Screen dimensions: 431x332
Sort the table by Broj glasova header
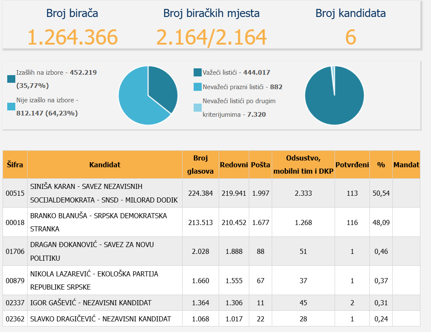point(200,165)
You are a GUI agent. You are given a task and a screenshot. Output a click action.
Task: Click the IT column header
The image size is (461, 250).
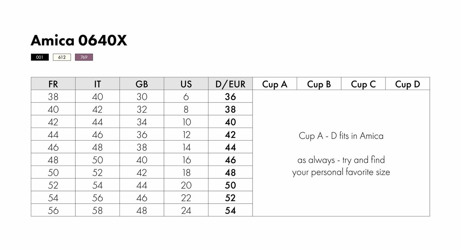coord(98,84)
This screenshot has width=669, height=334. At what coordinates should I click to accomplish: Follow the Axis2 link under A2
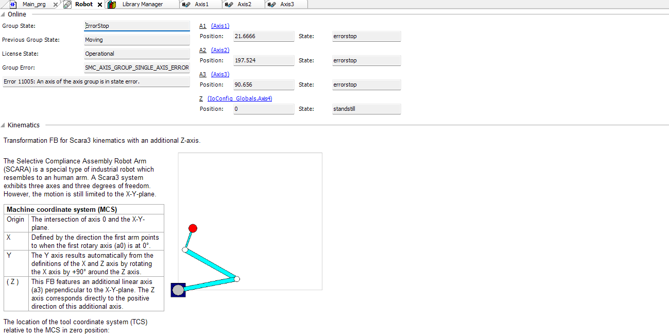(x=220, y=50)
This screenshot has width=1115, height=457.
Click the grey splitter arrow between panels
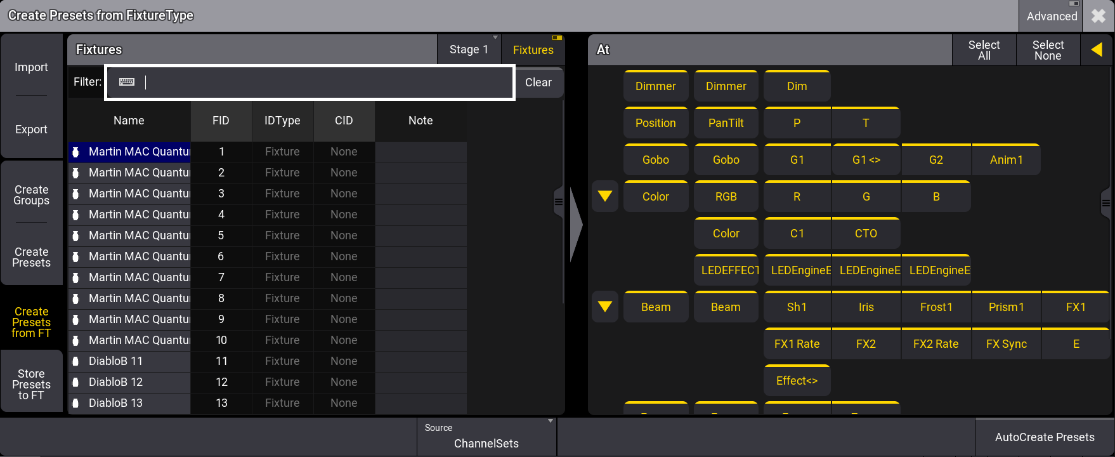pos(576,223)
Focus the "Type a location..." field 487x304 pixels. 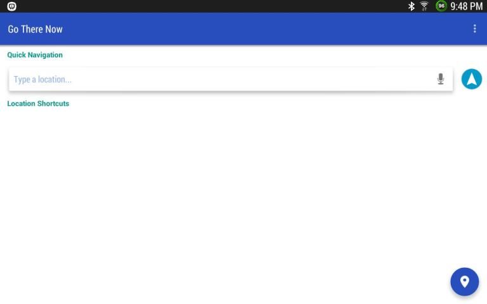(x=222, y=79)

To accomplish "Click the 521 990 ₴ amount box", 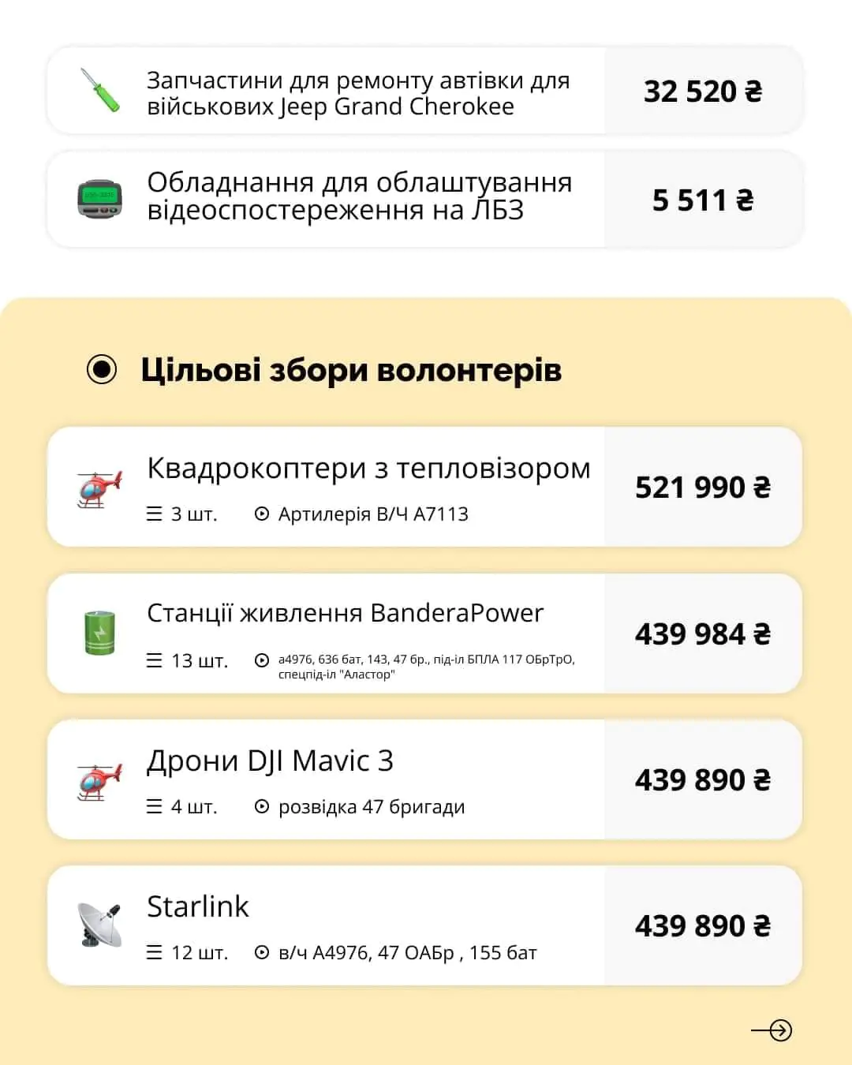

━━━━━━━━━━━━━━━━

Copy only what runs above from the line containing "The image size is (461, 250)." through the line containing "This screenshot has width=1115, height=457.", exactly. Leave out the pictures.

The image size is (461, 250).
coord(98,84)
This screenshot has width=669, height=334. At what coordinates should I click to accomplish: Follow the Axis2 link under A2
(x=220, y=50)
This screenshot has width=1115, height=457.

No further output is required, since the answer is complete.